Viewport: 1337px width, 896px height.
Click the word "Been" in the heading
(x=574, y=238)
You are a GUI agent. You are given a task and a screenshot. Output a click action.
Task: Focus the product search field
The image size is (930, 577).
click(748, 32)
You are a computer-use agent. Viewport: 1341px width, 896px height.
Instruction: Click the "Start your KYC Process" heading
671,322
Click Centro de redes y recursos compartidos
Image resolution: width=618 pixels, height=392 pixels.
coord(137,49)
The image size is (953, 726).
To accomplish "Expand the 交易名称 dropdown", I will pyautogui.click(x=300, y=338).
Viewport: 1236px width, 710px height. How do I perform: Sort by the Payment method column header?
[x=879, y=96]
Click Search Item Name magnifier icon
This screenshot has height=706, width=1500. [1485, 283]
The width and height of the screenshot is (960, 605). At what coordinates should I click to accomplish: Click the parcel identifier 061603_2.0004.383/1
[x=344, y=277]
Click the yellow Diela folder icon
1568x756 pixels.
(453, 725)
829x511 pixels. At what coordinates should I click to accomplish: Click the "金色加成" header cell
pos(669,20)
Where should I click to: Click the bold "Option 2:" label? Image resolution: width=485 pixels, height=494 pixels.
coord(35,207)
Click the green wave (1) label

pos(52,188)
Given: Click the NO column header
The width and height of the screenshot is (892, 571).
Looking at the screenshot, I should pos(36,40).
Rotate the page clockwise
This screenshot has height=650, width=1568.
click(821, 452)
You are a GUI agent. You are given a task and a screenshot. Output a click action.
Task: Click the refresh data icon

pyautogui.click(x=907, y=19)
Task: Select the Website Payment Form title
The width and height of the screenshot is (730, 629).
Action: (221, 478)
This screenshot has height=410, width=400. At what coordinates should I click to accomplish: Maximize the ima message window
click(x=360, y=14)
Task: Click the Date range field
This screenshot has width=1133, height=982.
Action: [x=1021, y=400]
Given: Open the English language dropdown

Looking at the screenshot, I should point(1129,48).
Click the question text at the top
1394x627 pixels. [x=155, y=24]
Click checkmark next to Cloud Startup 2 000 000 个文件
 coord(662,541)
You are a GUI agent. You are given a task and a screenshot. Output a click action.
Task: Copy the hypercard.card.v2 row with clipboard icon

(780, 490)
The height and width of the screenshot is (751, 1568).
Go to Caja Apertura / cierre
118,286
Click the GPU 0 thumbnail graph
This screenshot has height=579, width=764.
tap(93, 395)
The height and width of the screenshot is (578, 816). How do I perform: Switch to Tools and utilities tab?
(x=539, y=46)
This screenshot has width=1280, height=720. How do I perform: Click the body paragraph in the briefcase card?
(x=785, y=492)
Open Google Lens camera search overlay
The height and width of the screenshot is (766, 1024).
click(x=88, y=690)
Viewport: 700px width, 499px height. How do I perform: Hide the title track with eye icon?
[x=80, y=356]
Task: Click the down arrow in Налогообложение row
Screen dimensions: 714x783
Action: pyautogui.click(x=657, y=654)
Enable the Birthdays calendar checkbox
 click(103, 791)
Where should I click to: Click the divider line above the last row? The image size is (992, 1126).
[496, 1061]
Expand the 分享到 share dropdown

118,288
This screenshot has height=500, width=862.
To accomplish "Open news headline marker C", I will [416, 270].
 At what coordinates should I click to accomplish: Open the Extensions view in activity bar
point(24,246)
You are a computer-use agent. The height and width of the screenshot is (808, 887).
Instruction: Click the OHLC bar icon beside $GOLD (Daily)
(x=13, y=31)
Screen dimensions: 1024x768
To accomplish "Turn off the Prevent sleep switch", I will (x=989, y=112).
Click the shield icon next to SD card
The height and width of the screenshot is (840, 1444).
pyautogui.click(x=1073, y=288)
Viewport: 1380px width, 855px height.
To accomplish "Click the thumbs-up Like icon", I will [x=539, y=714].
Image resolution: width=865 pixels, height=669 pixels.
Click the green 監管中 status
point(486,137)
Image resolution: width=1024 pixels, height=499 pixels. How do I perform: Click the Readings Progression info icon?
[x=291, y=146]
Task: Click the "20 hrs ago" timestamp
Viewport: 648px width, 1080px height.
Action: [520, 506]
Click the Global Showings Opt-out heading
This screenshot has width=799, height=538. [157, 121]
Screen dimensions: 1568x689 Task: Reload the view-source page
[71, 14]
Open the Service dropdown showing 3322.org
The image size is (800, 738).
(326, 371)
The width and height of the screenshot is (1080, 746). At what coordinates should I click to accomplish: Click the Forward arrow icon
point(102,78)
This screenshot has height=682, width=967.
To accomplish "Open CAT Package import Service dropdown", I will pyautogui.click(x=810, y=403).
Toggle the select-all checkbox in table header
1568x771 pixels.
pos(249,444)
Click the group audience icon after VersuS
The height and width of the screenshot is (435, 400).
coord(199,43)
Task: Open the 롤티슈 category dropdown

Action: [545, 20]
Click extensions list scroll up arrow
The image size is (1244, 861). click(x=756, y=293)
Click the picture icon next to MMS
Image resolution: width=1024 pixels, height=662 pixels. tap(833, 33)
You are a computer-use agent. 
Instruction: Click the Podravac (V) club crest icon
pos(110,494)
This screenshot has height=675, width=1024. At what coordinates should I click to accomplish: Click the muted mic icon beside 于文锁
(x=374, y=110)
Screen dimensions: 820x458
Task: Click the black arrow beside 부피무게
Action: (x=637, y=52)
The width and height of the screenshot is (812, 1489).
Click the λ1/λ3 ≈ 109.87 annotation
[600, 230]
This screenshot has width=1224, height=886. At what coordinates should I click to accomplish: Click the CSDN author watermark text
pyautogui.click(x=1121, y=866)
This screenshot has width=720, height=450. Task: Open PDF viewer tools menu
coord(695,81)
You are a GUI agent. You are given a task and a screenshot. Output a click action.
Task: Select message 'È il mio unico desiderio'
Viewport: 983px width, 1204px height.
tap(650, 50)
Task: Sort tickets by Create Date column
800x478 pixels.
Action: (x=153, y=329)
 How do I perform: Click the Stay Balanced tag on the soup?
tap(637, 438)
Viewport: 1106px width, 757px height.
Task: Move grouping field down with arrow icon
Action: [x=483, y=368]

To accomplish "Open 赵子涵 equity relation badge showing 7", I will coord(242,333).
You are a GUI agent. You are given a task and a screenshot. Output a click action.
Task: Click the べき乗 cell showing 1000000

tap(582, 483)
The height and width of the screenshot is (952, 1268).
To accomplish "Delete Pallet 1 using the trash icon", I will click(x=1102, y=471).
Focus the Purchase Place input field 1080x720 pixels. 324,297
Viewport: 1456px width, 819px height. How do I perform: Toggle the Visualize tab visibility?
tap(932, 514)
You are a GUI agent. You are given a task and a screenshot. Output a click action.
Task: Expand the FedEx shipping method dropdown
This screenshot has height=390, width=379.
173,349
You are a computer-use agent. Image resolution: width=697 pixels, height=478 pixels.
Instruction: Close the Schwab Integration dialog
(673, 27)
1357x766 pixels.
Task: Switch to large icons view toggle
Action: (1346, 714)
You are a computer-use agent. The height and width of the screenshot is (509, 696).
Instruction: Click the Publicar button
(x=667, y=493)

• _AIM OF THE EXERCISE_:
Word for word, restate all of the records.

• _TASK RESULT_:
Viewport: 1337px width, 896px height.
Click the word "Been" in the heading
(x=574, y=238)
You are a GUI agent. You are given a task and a screenshot. Output a click action.
Task: Focus the product search field
The image size is (930, 577).
click(748, 32)
You are a computer-use agent. Viewport: 1341px width, 896px height.
Instruction: Click the "Start your KYC Process" heading
671,322
Click Centro de redes y recursos compartidos
Image resolution: width=618 pixels, height=392 pixels.
coord(137,49)
The image size is (953, 726).
To accomplish "Expand the 交易名称 dropdown", I will pyautogui.click(x=300, y=338).
Viewport: 1236px width, 710px height. How do I perform: Sort by the Payment method column header?
[x=879, y=96]
Click Search Item Name magnifier icon
This screenshot has height=706, width=1500. [1485, 283]
The width and height of the screenshot is (960, 605). At what coordinates should I click to accomplish: Click the parcel identifier 061603_2.0004.383/1
[x=344, y=277]
Click the yellow Diela folder icon
1568x756 pixels.
(453, 725)
829x511 pixels. At what coordinates should I click to accomplish: Click the "金色加成" header cell
pos(669,20)
Where should I click to: Click the bold "Option 2:" label? Image resolution: width=485 pixels, height=494 pixels.
coord(35,207)
Click the green wave (1) label

pos(52,188)
Given: Click the NO column header
The width and height of the screenshot is (892, 571).
Looking at the screenshot, I should pos(36,40).
Rotate the page clockwise
This screenshot has height=650, width=1568.
click(821, 452)
You are a GUI agent. You are given a task and a screenshot. Output a click action.
Task: Click the refresh data icon

pyautogui.click(x=907, y=19)
Task: Select the Website Payment Form title
The width and height of the screenshot is (730, 629).
Action: (221, 478)
This screenshot has height=410, width=400. At what coordinates should I click to accomplish: Maximize the ima message window
click(x=360, y=14)
Task: Click the Date range field
This screenshot has width=1133, height=982.
Action: [x=1021, y=400]
Given: Open the English language dropdown

Looking at the screenshot, I should point(1129,48).
Click the question text at the top
1394x627 pixels. [x=155, y=24]
Click checkmark next to Cloud Startup 2 000 000 个文件
 coord(662,541)
You are a GUI agent. You are given a task and a screenshot. Output a click action.
Task: Copy the hypercard.card.v2 row with clipboard icon

(780, 490)
The height and width of the screenshot is (751, 1568).
Go to Caja Apertura / cierre
118,286
Click the GPU 0 thumbnail graph
This screenshot has height=579, width=764.
tap(93, 395)
The height and width of the screenshot is (578, 816). How do I perform: Switch to Tools and utilities tab?
(x=539, y=46)
This screenshot has width=1280, height=720. How do I perform: Click the body paragraph in the briefcase card?
(x=785, y=492)
Open Google Lens camera search overlay
The height and width of the screenshot is (766, 1024).
click(x=88, y=690)
Viewport: 700px width, 499px height. How do I perform: Hide the title track with eye icon?
[x=80, y=356]
Task: Click the down arrow in Налогообложение row
Screen dimensions: 714x783
Action: pyautogui.click(x=657, y=654)
Enable the Birthdays calendar checkbox
 click(103, 791)
Where should I click to: Click the divider line above the last row? The image size is (992, 1126).
[496, 1061]
Expand the 分享到 share dropdown

118,288
This screenshot has height=500, width=862.
To accomplish "Open news headline marker C", I will [416, 270].
 At what coordinates should I click to accomplish: Open the Extensions view in activity bar
point(24,246)
You are a computer-use agent. The height and width of the screenshot is (808, 887).
Instruction: Click the OHLC bar icon beside $GOLD (Daily)
(x=13, y=31)
Screen dimensions: 1024x768
To accomplish "Turn off the Prevent sleep switch", I will (x=989, y=112).
Click the shield icon next to SD card
The height and width of the screenshot is (840, 1444).
pyautogui.click(x=1073, y=288)
Viewport: 1380px width, 855px height.
To accomplish "Click the thumbs-up Like icon", I will [x=539, y=714].
Image resolution: width=865 pixels, height=669 pixels.
Click the green 監管中 status
point(486,137)
Image resolution: width=1024 pixels, height=499 pixels. How do I perform: Click the Readings Progression info icon?
[x=291, y=146]
Task: Click the "20 hrs ago" timestamp
Viewport: 648px width, 1080px height.
Action: [520, 506]
Click the Global Showings Opt-out heading
This screenshot has width=799, height=538. [157, 121]
Screen dimensions: 1568x689 Task: Reload the view-source page
[71, 14]
Open the Service dropdown showing 3322.org
The image size is (800, 738).
(326, 371)
The width and height of the screenshot is (1080, 746). At what coordinates should I click to accomplish: Click the Forward arrow icon
point(102,78)
This screenshot has height=682, width=967.
To accomplish "Open CAT Package import Service dropdown", I will pyautogui.click(x=810, y=403).
Toggle the select-all checkbox in table header
1568x771 pixels.
pos(249,444)
Click the group audience icon after VersuS
The height and width of the screenshot is (435, 400).
coord(199,43)
Task: Open the 롤티슈 category dropdown

Action: [545, 20]
Click extensions list scroll up arrow
The image size is (1244, 861). click(x=756, y=293)
Click the picture icon next to MMS
Image resolution: width=1024 pixels, height=662 pixels. tap(833, 33)
You are a computer-use agent. 
Instruction: Click the Podravac (V) club crest icon
pos(110,494)
This screenshot has height=675, width=1024. At what coordinates should I click to accomplish: Click the muted mic icon beside 于文锁
(x=374, y=110)
Screen dimensions: 820x458
Task: Click the black arrow beside 부피무게
Action: (x=637, y=52)
The width and height of the screenshot is (812, 1489).
Click the λ1/λ3 ≈ 109.87 annotation
[600, 230]
This screenshot has width=1224, height=886. At what coordinates should I click to accomplish: Click the CSDN author watermark text
pyautogui.click(x=1121, y=866)
This screenshot has width=720, height=450. Task: Open PDF viewer tools menu
coord(695,81)
You are a GUI agent. You are given a task and a screenshot. Output a click action.
Task: Select message 'È il mio unico desiderio'
Viewport: 983px width, 1204px height.
tap(650, 50)
Task: Sort tickets by Create Date column
800x478 pixels.
Action: (x=153, y=329)
 How do I perform: Click the Stay Balanced tag on the soup?
tap(637, 438)
Viewport: 1106px width, 757px height.
Task: Move grouping field down with arrow icon
Action: [x=483, y=368]

To accomplish "Open 赵子涵 equity relation badge showing 7", I will coord(242,333).
You are a GUI agent. You are given a task and a screenshot. Output a click action.
Task: Click the べき乗 cell showing 1000000

tap(582, 483)
The height and width of the screenshot is (952, 1268).
To accomplish "Delete Pallet 1 using the trash icon", I will click(x=1102, y=471).
Focus the Purchase Place input field 1080x720 pixels. 324,297
Viewport: 1456px width, 819px height. How do I perform: Toggle the Visualize tab visibility?
tap(932, 514)
You are a GUI agent. You are given a task and a screenshot. Output a click action.
Task: Expand the FedEx shipping method dropdown
This screenshot has height=390, width=379.
173,349
You are a computer-use agent. Image resolution: width=697 pixels, height=478 pixels.
Instruction: Close the Schwab Integration dialog
(673, 27)
1357x766 pixels.
Task: Switch to large icons view toggle
Action: (1346, 714)
You are a computer-use agent. The height and width of the screenshot is (509, 696).
Instruction: Click the Publicar button
(x=667, y=493)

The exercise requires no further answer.